[SUPPLIED ENTRIES — start]

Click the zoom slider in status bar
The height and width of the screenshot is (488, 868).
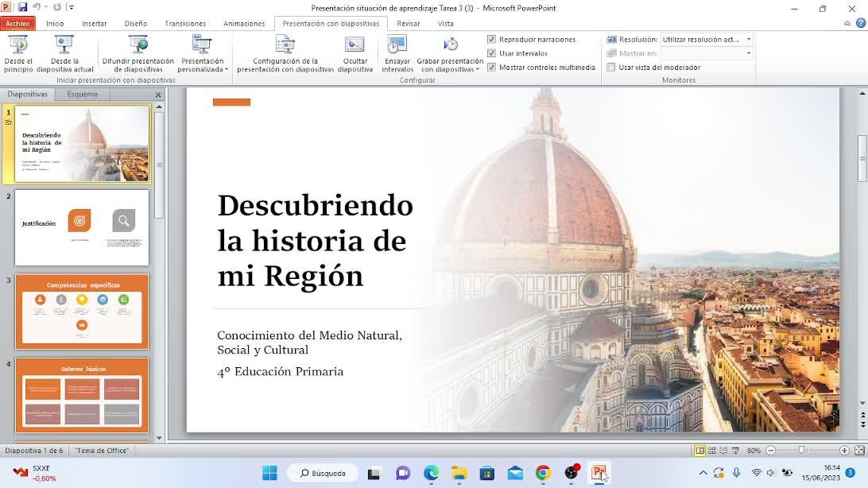(802, 451)

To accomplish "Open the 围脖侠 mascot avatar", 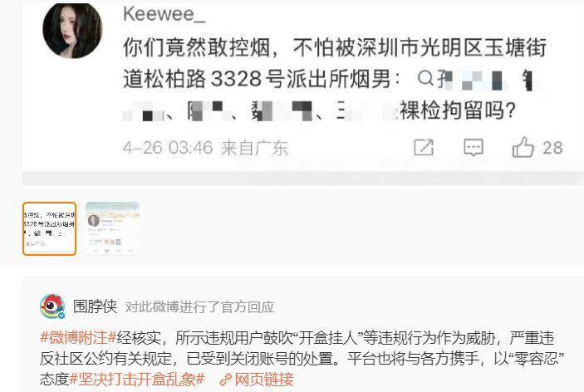I will (52, 306).
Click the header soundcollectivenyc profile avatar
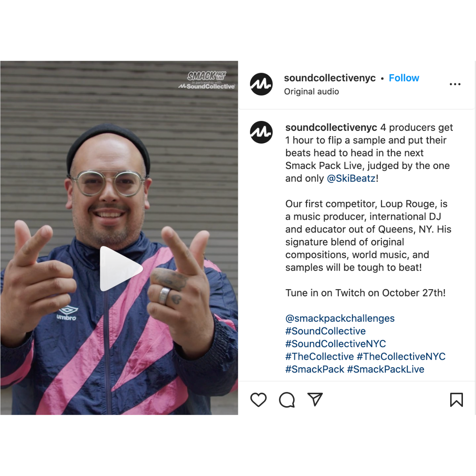 (261, 84)
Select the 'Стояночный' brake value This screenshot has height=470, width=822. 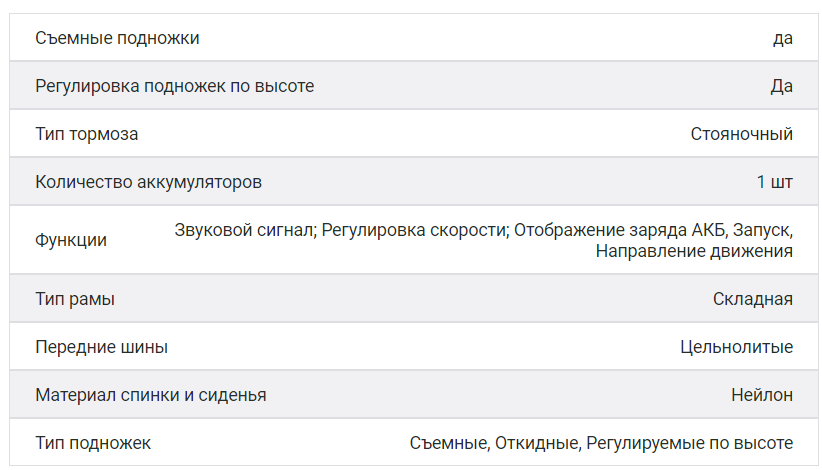[x=741, y=134]
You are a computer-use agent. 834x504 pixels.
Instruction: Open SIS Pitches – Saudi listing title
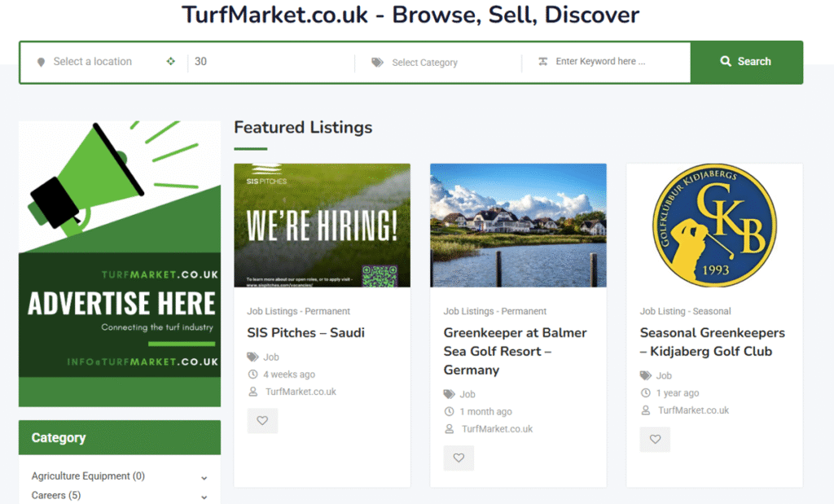point(305,333)
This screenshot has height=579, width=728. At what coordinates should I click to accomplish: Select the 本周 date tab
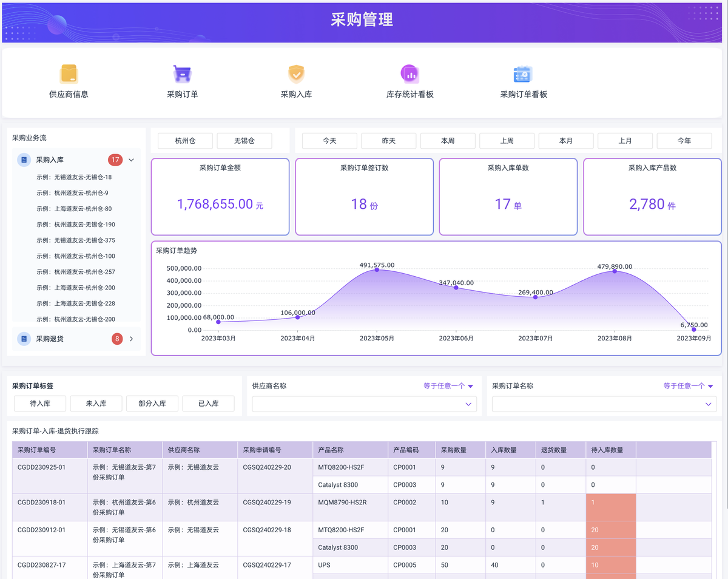point(448,141)
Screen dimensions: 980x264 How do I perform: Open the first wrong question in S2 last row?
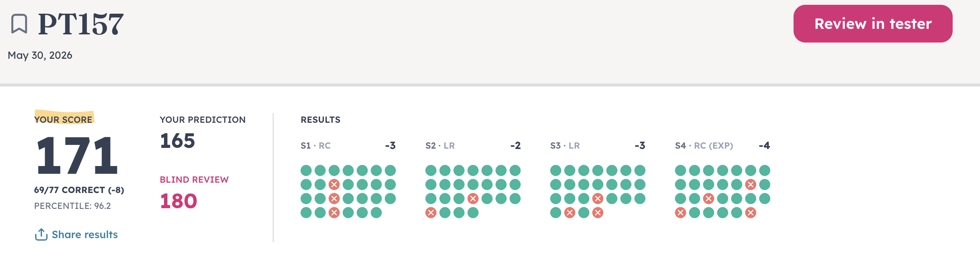click(431, 213)
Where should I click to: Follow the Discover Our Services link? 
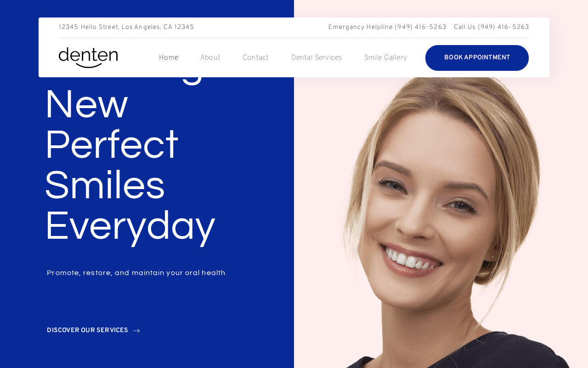[87, 331]
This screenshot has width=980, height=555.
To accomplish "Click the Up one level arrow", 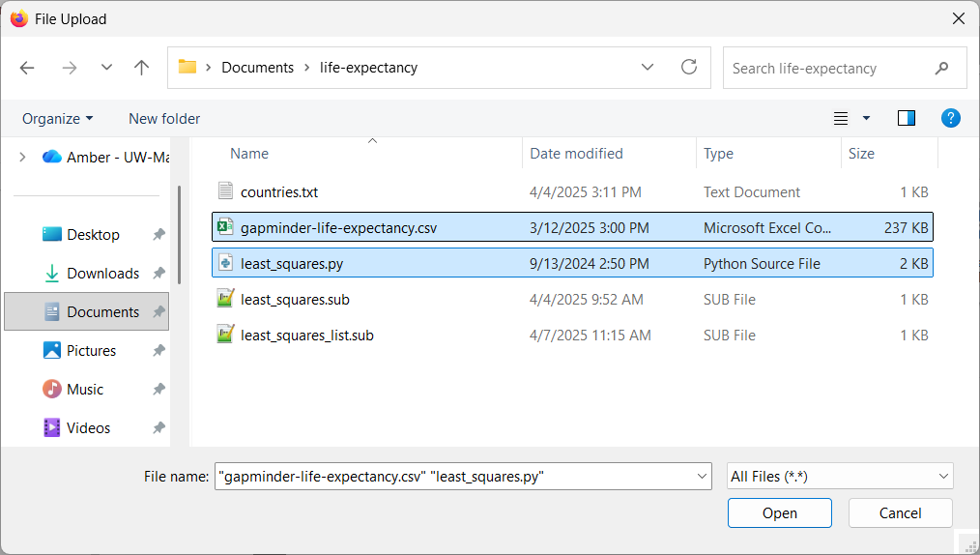I will [142, 68].
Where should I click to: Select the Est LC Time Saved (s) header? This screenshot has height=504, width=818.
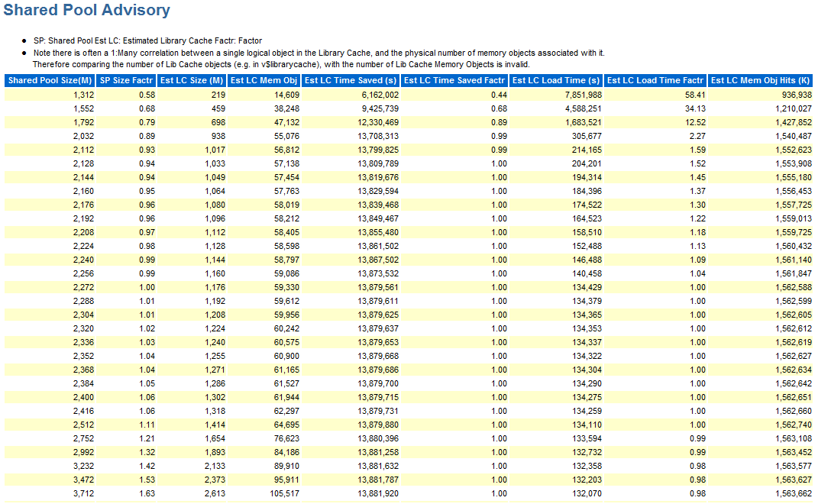[x=351, y=81]
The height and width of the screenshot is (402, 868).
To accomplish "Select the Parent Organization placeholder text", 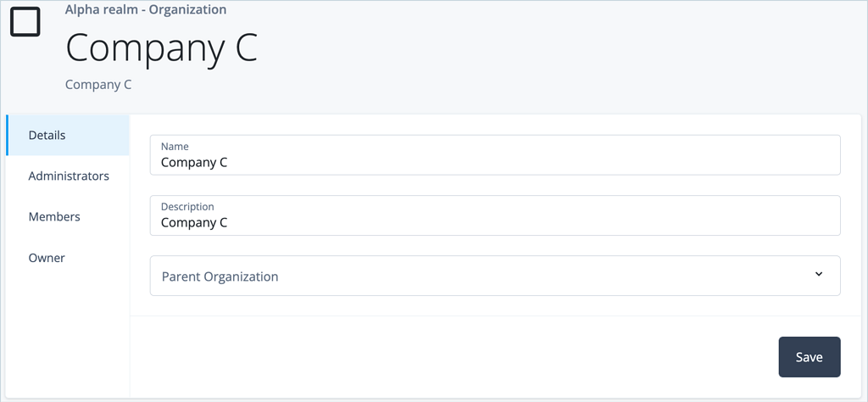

[SUPPLIED ENTRIES — finish]

Please output, exactly and with no pictures, only the lines from the one containing "Where should I click to: Select" through the final line of the records above.

**SOLUTION BELOW:**
Where should I click to: Select the Est LC Time Saved (s) header? This screenshot has height=504, width=818.
[x=351, y=81]
The height and width of the screenshot is (402, 868).
To accomplish "Select the Parent Organization placeholder text", 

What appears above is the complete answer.